Sorte 1a:  Rohwürste mit einem Hinweis auf ausländische Herstellungsweisen in der Bezeichnung oder Aufmachung oder in Wortverbindung mit „Katen-“, „Schlack-“ oder „Schinken-“ und solche mit
                hervorhebender Bezeichnung;
                Bauernsalami, Bergsalami und Salami mit weiterer Bezeichnung, jedoch ohne Hervorhebung
                Debreziner Rohwurst und gleichsinnig bezeichnete Debreziner, Pußtawürstel.

Sorte 1b:  Salami ohne weitere Bezeichnung
                Putensalami

Sorte 2:    Plockwurst, Cervelatwurst, Jagdwurst, Kaminwurzen, Boxerl u.dgl.; Knoblauchwurst, Hauswürstel roh;
                Kantwurst;
                Frische Rohwurst

Sorte 3:   Landjäger, Almjäger im Kranz (rund) oder abgepasst.
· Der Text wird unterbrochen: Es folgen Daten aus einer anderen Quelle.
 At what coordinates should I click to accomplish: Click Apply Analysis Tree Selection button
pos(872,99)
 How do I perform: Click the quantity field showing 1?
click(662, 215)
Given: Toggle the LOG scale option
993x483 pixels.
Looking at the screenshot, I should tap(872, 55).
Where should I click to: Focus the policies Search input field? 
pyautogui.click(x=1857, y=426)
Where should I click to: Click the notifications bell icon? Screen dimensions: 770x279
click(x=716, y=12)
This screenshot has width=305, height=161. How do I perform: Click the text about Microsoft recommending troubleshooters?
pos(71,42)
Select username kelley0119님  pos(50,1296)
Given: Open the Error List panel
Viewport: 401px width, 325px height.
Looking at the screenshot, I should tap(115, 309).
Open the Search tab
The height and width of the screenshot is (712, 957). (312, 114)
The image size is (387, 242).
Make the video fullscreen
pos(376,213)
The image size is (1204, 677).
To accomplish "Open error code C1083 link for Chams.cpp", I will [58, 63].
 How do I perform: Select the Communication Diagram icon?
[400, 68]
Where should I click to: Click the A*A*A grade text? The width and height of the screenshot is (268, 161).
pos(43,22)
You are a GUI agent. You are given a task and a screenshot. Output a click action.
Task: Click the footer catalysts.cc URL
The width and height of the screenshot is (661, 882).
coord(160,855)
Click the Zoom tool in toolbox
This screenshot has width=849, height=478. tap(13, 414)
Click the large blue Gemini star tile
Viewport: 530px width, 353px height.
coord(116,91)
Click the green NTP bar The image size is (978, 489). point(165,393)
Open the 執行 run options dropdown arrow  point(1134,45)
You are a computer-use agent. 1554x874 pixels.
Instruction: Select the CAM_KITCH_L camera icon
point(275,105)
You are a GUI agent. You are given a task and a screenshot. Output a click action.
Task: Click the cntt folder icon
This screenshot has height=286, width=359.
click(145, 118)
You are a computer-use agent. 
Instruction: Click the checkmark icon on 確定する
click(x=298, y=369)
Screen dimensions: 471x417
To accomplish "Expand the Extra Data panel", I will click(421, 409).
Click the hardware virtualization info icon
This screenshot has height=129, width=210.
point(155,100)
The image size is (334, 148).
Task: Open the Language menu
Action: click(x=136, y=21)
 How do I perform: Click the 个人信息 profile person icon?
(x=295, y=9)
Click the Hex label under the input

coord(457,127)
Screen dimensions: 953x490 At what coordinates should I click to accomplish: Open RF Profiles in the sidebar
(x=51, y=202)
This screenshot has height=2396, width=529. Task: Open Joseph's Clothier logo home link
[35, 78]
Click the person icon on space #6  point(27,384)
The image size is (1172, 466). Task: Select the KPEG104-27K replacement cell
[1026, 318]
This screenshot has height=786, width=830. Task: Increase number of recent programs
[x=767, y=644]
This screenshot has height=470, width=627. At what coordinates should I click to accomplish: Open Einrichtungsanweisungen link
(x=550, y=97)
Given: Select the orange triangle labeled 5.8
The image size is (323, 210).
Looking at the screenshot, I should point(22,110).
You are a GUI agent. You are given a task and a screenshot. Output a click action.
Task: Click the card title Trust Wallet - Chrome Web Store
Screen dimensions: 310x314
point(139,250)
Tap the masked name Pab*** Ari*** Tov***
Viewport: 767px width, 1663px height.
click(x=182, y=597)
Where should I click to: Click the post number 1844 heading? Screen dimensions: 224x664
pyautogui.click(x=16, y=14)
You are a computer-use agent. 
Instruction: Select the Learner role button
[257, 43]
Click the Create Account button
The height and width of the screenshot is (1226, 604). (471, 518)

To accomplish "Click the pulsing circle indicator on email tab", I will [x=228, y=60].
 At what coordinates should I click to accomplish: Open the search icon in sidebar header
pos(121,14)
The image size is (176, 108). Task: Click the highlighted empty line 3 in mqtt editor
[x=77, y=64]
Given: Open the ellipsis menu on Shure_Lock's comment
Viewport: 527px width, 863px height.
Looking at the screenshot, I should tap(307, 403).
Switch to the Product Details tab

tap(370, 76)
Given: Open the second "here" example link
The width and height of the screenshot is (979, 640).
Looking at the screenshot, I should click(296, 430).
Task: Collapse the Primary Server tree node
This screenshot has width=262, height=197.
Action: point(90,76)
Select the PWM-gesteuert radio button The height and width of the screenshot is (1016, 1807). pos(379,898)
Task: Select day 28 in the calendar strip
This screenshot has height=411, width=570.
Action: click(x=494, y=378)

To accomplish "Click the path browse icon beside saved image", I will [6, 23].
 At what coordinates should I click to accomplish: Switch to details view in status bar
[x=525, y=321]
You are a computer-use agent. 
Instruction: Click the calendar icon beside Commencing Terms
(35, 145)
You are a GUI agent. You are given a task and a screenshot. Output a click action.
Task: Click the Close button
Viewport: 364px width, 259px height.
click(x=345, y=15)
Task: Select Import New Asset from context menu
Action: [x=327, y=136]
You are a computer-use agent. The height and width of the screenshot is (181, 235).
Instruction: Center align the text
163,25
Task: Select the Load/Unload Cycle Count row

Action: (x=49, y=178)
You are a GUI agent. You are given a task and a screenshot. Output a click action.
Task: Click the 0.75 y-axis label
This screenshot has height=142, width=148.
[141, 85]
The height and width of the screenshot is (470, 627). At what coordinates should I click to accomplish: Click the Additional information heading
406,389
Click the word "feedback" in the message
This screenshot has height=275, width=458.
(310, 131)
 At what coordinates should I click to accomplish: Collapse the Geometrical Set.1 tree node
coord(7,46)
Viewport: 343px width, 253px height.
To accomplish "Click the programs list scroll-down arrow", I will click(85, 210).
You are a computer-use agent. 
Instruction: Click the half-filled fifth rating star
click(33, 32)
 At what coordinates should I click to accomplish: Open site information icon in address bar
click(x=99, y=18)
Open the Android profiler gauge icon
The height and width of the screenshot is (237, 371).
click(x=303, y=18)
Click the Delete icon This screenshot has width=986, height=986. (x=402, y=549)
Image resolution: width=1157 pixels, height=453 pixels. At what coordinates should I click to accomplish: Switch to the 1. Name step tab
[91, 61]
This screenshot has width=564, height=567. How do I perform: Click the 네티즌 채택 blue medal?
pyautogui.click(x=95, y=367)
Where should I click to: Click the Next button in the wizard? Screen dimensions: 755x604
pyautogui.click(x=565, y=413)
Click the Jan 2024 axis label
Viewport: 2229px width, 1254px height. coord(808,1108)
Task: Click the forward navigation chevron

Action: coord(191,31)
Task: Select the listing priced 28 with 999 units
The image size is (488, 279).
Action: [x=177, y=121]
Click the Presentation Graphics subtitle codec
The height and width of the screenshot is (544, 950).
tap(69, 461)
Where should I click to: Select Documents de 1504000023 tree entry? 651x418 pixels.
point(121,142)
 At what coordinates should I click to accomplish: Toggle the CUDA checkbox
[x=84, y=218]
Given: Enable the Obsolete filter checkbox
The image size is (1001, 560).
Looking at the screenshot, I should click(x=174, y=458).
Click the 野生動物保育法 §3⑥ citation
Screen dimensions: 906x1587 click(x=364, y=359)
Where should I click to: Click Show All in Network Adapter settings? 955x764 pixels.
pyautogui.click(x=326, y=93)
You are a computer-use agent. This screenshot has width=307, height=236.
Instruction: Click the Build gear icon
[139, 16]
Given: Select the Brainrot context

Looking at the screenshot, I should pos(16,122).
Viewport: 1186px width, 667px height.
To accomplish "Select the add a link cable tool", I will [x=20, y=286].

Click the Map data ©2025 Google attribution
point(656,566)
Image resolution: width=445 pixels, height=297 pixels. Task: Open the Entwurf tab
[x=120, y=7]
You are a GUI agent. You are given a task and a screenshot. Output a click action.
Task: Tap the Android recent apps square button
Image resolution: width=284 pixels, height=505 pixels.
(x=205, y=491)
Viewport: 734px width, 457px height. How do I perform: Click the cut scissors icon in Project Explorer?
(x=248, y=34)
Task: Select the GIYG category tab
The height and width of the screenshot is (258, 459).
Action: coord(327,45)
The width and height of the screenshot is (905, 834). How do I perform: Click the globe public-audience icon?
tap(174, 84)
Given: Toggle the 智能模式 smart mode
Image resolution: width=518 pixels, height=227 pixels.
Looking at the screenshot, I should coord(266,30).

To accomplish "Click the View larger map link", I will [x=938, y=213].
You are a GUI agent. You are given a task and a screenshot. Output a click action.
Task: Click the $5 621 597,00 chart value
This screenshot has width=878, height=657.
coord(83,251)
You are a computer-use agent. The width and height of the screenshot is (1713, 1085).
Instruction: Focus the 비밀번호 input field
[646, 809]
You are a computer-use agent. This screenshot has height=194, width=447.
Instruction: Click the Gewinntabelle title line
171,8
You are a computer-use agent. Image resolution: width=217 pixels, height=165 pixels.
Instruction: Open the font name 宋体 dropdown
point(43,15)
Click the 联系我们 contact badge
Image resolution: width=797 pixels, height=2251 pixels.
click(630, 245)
Im Einzelnen gelten für das zu verwendende Ausgangsmaterial folgende Richtlinien:
Bei allen Sorten werden als Zucker und Zuckerarten ca. 4 g/kg Dextrose oder ca. 6 g/kg Saccharose; bei Mischungen davon adäquate Anteile verwendet.

Sorte 1a:
Rohwürste mit einem Hinweis auf ausländische Herstellungsweisen in der Bezeichnung oder Aufmachung oder in Wortverbindung mit „Katen-“, „Schlack-“ oder „Schinken-“ und solche mit hervorhebender Bezeichnung:
70 Teile Rindfleisch I und/oder sehnenarmes Schweinefleisch I, mit „Schinken-“ bezeichnete Rohwürste ausschließlich Schweinefleisch vom Schlögel
30 Teile Speck I.

Ca. 30 % Trockenverlust.

Bei Kaliber kleiner 45 mm ca. 32 % Trocknungsverlust

Bauernsalami, Bergsalami und Salami mit weiterer Bezeichnung, jedoch ohne Hervorhebung:

70 Teile Rindfleisch I und/oder sehnenarmes Schweinefleisch I

30 Teile Speck I.

Ca. 32 % Trockenverlust

Debreziner Rohwurst und gleichsinnig bezeichnete Debreziner, Pußtawürstel:

70 Teile sehnenarmes Schweinefleisch I

30 Teile Speck I.

Ca. 15 % Trockenverlust.

Pußtawürstel, die in gebrühtem Zustand in Verkehr gebracht werden, müssen hinsichtlich ihrer Zusammensetzung Grenzwerten der Brühwurst Debreziner entsprechen.

Sorte 1b:

Salami ohne weitere Bezeichnung

70 Teile Rindfleisch I und II und/oder Schweinefleisch I und II

30 Teile Speck I.

Ca. 32 % Trockenverlust.

Putensalami

70 Teile Putenfleisch

30 Teile Speck I

Ca. 30 % Trockenverlust.

Sorte 2:

Plockwurst, Cervelatwurst, Jagdwurst und dgl.:

70 Teile Rindfleisch II und/oder Schweinefleisch I

30 Teile Speck I.

Ca. 30 % Trockenverlust.

Plockwurst, Cervelatwurst, Jagdwurst und dgl. mit einem Kaliber von weniger als 45 mm
Kaminwurzen, Boxerl, und ähnliche Würstel zum Rohverzehr:

Wie Plockwurst etc. jedoch ca. 32 % Trocknungsverlust

Knoblauchwurst, Hauswürstel roh:
Wie Plockwurst, Cervelatwurst, Jagdwurst, Kaminwurzen, Boxerl und dgl., jedoch ca.15 % Trockenverlust.
Knoblauchwurst wird in Schweinssaitlinge abgefüllt.
Hauswürstel roh werden bei nicht mehr als 25ºC geräuchert.
Regional werden Hauswürstel roh auch als „Bauernkrainer“ bezeichnet.
Hauswürstel roh werden verpackt als solche bezeichnet; werden sie unverpackt in Verkehr gebracht, genügt die Bezeichnung „Hauswürstel“.

Kantwurst:

ca. 2/3 Rindfleisch II und/oder Schweinefleisch I und II

ca. 1/3 Speck I.

Ca. 30 % Trockenverlust.

Frische Rohwurst:

70 Teile Schweinefleisch I, höchstens bis zur Hälfte durch Rindfleisch II ersetzt

30 Teile Speck I.

Anstatt Saccharose können auch bis zu 12 g/kg Trockenstärkesirup verwendet werden.

Ca. 20 % Trockenverlust.

Frische Rohwurst wird in Därmen mit einem Kaliber von mind. 80 mm abgefüllt.

Sorte 3

Landjäger, Almjäger im Kranz (rund) oder abgepasst:

2/3 Rindfleisch II und III und/oder Schweinefleisch I und II

1/3 Speck I.

Ca. 30 % Trockenverlust.

Almjäger werden in Därme mit Kaliber zwischen 33 mm und 50 mm abgefüllt.